* _MATERIAL PROVIDED_:
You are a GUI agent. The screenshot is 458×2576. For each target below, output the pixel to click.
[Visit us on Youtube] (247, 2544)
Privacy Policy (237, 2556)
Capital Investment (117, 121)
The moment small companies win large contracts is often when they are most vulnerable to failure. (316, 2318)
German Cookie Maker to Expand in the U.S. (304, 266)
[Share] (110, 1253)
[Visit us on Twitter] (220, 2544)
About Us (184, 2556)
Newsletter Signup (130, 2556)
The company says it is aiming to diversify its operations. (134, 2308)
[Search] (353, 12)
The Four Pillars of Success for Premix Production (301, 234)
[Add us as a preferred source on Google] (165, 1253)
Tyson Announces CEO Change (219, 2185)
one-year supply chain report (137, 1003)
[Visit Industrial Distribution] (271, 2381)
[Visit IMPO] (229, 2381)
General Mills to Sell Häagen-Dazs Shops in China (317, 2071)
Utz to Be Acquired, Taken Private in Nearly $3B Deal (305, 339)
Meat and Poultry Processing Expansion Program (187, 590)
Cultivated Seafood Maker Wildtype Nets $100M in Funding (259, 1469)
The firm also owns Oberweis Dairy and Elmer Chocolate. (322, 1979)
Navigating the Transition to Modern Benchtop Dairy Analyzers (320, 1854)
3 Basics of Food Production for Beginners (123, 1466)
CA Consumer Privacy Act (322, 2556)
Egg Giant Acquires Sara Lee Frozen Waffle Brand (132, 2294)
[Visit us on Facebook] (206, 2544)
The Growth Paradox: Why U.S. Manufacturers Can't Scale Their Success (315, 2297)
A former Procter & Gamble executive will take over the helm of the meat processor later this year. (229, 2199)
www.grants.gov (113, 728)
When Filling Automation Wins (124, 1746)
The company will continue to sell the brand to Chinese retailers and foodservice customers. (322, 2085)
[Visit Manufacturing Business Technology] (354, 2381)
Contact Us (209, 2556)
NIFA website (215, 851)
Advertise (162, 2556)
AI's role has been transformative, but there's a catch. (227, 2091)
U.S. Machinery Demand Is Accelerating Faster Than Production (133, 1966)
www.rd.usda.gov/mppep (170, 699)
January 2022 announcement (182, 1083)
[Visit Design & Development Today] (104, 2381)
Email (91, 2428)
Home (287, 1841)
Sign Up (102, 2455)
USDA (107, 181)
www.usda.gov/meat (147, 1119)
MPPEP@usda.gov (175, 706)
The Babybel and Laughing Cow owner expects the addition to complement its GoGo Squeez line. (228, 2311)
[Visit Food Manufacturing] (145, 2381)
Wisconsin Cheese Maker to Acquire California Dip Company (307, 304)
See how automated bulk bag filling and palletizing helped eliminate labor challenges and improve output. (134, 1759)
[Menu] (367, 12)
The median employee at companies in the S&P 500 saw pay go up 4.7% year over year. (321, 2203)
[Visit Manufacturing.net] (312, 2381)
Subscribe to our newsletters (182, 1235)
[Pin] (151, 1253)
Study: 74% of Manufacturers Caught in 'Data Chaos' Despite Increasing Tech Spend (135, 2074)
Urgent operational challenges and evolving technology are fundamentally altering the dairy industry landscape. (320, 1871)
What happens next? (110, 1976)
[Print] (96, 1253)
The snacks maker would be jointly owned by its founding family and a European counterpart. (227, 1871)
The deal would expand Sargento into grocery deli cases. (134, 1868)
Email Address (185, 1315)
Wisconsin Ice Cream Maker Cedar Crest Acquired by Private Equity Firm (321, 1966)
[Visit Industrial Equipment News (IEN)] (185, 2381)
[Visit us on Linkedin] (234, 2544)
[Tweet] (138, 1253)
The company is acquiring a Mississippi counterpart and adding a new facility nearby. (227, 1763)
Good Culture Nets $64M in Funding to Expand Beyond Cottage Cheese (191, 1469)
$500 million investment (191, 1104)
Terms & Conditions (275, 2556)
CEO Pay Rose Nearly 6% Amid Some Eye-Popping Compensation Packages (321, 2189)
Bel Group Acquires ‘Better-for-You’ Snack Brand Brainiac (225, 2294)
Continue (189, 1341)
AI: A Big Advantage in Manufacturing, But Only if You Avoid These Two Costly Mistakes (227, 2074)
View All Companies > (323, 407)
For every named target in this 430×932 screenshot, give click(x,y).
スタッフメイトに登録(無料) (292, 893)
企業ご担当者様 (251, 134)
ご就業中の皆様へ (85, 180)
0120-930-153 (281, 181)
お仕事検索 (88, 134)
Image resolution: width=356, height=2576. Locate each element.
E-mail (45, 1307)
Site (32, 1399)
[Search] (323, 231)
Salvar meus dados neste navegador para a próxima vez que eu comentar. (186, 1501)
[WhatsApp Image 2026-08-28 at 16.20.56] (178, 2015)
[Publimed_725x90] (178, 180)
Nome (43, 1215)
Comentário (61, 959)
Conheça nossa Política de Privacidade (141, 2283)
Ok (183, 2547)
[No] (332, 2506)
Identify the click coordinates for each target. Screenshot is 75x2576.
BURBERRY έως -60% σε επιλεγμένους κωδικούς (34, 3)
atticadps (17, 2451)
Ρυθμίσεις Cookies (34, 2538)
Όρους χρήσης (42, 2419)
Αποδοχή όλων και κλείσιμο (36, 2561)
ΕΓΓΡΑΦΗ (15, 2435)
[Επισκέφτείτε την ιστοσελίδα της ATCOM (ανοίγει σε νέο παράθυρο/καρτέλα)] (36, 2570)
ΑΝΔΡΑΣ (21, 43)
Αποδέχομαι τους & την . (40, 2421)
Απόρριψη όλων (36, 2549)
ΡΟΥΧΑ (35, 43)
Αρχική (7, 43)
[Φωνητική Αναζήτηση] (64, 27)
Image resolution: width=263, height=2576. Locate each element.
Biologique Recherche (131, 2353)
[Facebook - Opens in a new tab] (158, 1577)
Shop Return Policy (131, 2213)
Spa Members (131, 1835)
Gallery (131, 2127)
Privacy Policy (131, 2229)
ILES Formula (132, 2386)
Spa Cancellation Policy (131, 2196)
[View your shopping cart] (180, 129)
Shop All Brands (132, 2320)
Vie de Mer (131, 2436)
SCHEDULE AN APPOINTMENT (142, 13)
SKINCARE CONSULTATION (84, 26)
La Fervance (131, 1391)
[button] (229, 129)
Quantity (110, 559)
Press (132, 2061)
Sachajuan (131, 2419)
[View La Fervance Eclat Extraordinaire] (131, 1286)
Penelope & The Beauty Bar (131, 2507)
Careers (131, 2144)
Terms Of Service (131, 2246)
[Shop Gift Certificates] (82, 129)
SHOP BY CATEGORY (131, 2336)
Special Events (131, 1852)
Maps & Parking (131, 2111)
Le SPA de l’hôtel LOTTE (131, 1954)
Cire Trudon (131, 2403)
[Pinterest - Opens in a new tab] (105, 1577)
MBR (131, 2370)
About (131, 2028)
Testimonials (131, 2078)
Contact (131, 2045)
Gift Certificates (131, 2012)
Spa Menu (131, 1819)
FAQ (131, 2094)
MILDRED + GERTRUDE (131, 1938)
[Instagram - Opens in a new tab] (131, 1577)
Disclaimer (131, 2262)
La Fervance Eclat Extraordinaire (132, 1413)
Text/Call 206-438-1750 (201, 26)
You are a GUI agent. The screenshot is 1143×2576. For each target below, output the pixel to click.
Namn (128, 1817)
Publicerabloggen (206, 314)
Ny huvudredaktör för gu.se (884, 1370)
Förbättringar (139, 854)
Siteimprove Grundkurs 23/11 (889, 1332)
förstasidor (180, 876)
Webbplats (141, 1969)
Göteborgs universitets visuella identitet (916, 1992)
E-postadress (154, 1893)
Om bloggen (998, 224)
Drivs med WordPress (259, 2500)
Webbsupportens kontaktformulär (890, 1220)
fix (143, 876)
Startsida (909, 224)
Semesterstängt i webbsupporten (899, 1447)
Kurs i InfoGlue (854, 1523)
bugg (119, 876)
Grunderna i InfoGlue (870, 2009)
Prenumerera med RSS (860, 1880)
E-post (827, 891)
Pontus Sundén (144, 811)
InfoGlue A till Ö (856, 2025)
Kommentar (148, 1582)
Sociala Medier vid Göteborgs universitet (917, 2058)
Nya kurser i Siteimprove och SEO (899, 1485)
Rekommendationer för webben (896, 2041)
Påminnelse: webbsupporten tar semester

* _REQUIRED ACTION_: In the answer, the lines from the first line of the data above through the line containing "A former Procter" must appear exactly as written, with nothing else.

* _OUTPUT OF THE TASK_:
You are a GUI agent. The screenshot is 458×2576. For each target below, output the pixel to click.
[Visit us on Youtube] (247, 2544)
Privacy Policy (237, 2556)
Capital Investment (117, 121)
The moment small companies win large contracts is often when they are most vulnerable to failure. (316, 2318)
German Cookie Maker to Expand in the U.S. (304, 266)
[Share] (110, 1253)
[Visit us on Twitter] (220, 2544)
About Us (184, 2556)
Newsletter Signup (130, 2556)
The company says it is aiming to diversify its operations. (134, 2308)
[Search] (353, 12)
The Four Pillars of Success for Premix Production (301, 234)
[Add us as a preferred source on Google] (165, 1253)
Tyson Announces CEO Change (219, 2185)
one-year supply chain report (137, 1003)
[Visit Industrial Distribution] (271, 2381)
[Visit IMPO] (229, 2381)
General Mills to Sell Häagen-Dazs Shops in China (317, 2071)
Utz to Be Acquired, Taken Private in Nearly $3B Deal (305, 339)
Meat and Poultry Processing Expansion Program (187, 590)
Cultivated Seafood Maker Wildtype Nets $100M in Funding (259, 1469)
The firm also owns Oberweis Dairy and Elmer Chocolate. (322, 1979)
Navigating the Transition to Modern Benchtop Dairy Analyzers (320, 1854)
3 Basics of Food Production for Beginners (123, 1466)
CA Consumer Privacy Act (322, 2556)
Egg Giant Acquires Sara Lee Frozen Waffle Brand (132, 2294)
[Visit us on Facebook] (206, 2544)
The Growth Paradox: Why U.S. Manufacturers Can't Scale Their Success (315, 2297)
A former Procter & Gamble executive will take over the helm of the meat processor later this year. (229, 2199)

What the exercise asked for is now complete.